## TASK DIRECTIONS
Reproduce the lines of the material from the line with "175x142 pixels. Task: Click" up to and including the line with "Action: click(623, 509)", without any pictures.

======== EXTRACTED DATA ========

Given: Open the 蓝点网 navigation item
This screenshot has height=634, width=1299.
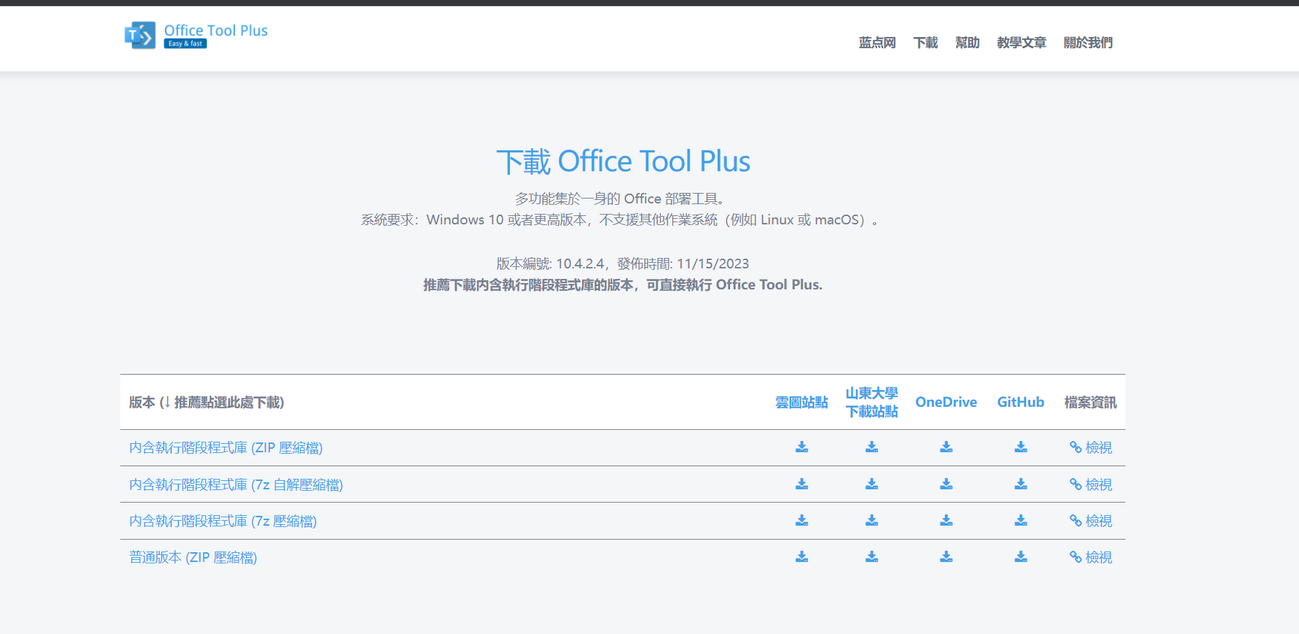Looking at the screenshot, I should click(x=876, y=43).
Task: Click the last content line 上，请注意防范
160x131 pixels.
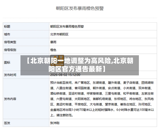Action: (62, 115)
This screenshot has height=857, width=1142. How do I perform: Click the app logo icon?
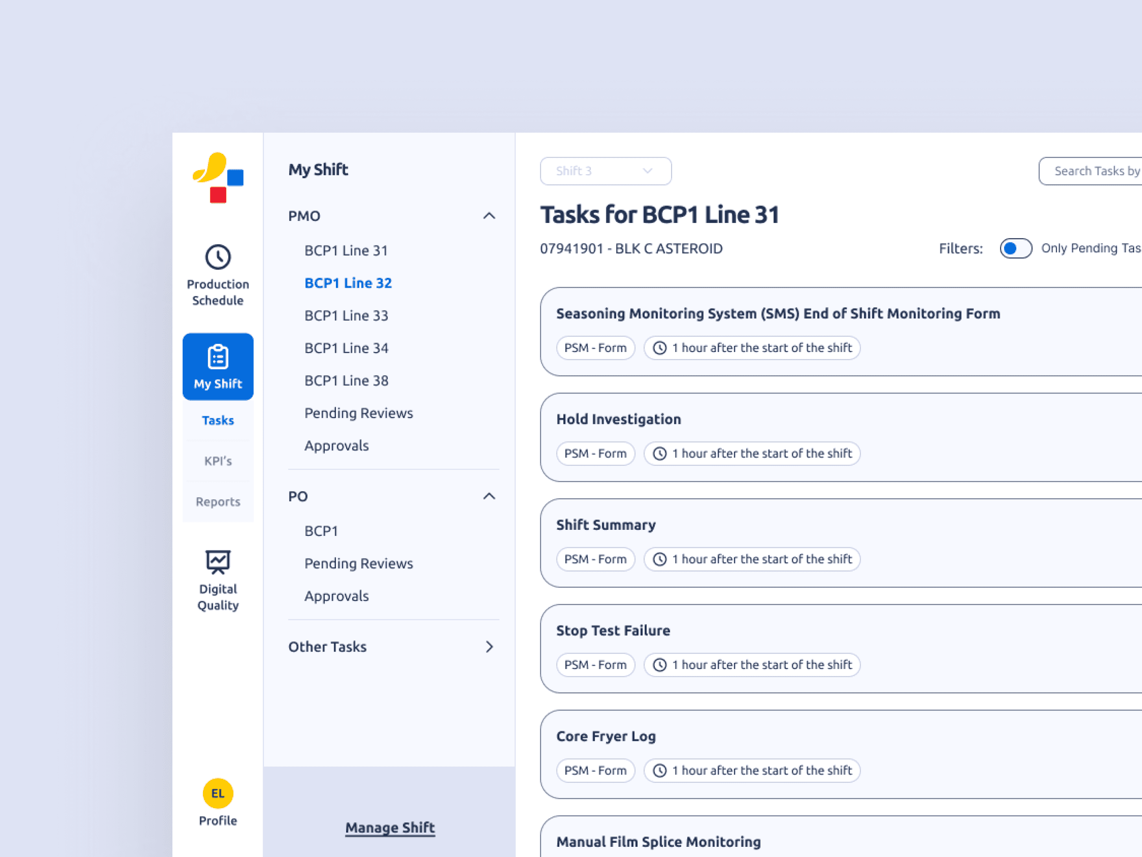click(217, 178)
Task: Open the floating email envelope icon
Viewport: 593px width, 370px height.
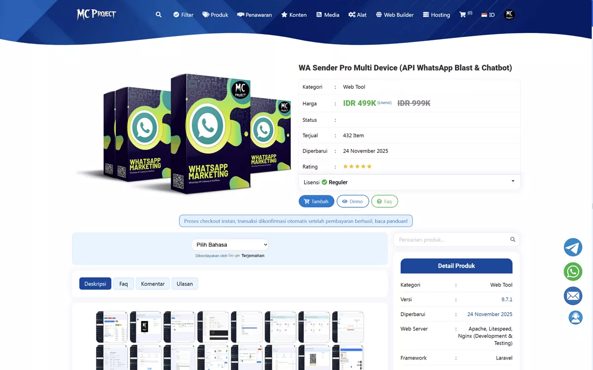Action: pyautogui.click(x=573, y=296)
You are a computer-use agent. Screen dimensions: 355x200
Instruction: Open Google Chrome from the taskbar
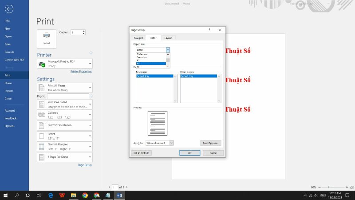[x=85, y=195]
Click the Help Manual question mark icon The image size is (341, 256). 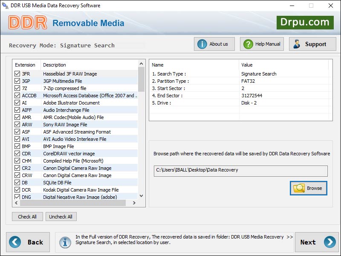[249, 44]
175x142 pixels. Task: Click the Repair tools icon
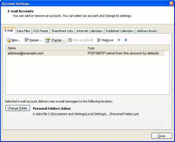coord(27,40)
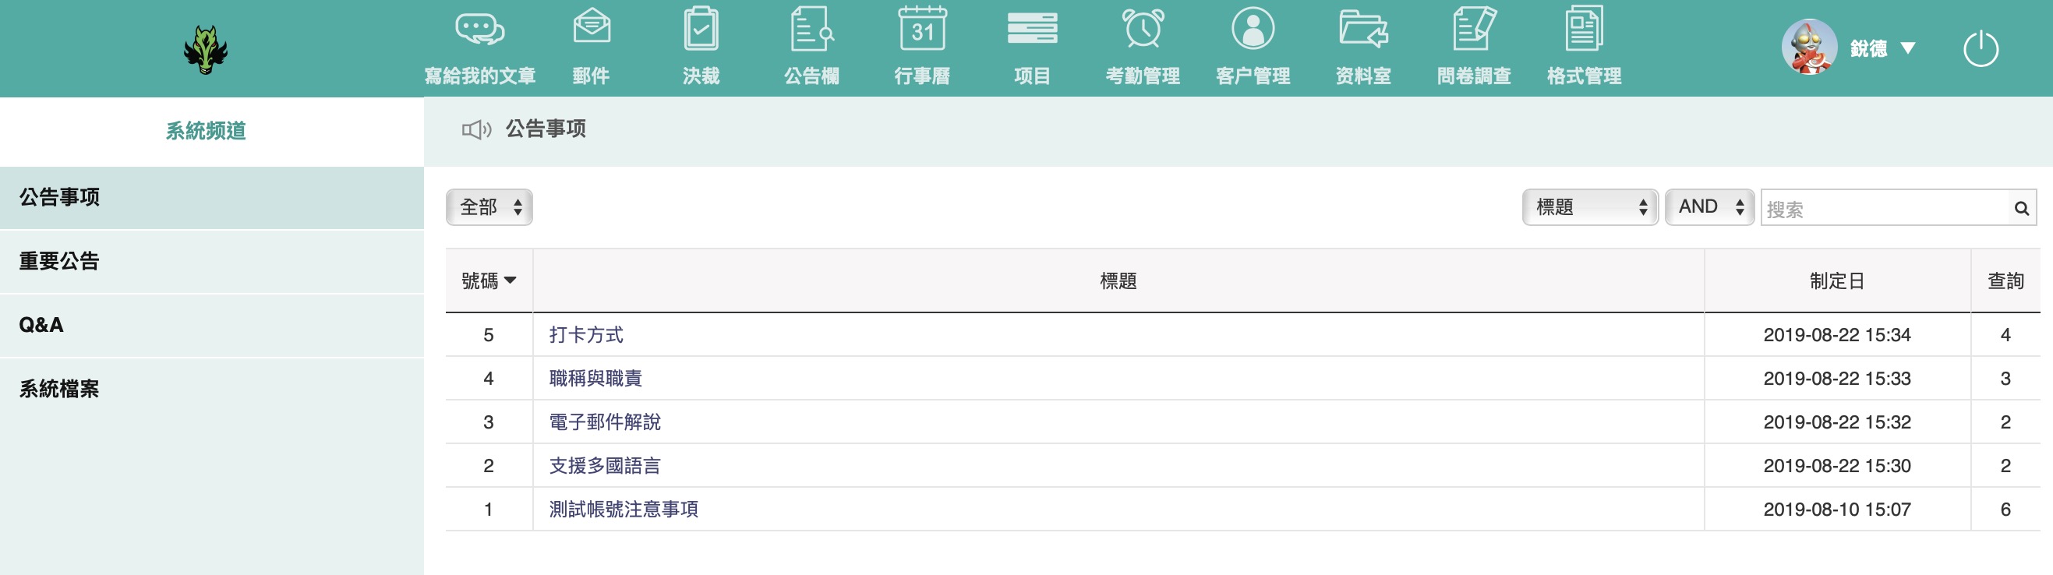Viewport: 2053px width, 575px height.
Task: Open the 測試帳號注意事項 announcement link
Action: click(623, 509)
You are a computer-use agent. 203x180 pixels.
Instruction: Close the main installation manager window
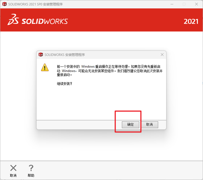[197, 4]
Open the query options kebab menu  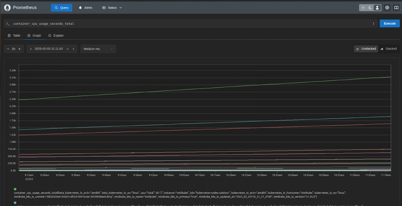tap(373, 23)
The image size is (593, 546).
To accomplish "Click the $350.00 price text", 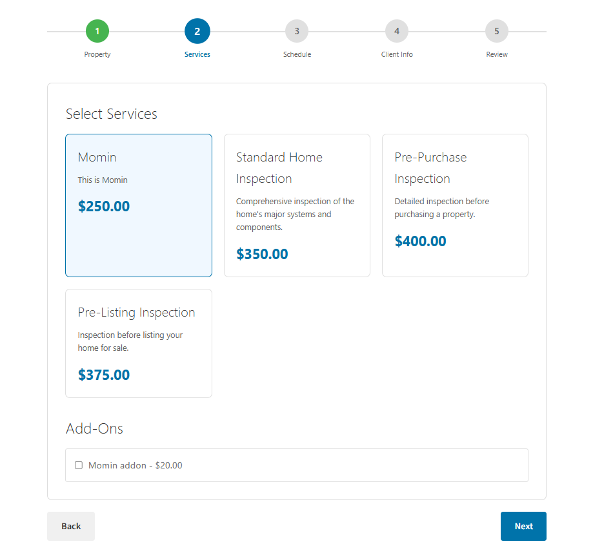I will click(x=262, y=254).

========

## RESPONSE TO THE TASK
175x142 pixels. Task: Click the Repair tools icon
coord(27,40)
Viewport: 2053px width, 575px height.
Task: Open the 測試帳號注意事項 announcement link
Action: click(623, 509)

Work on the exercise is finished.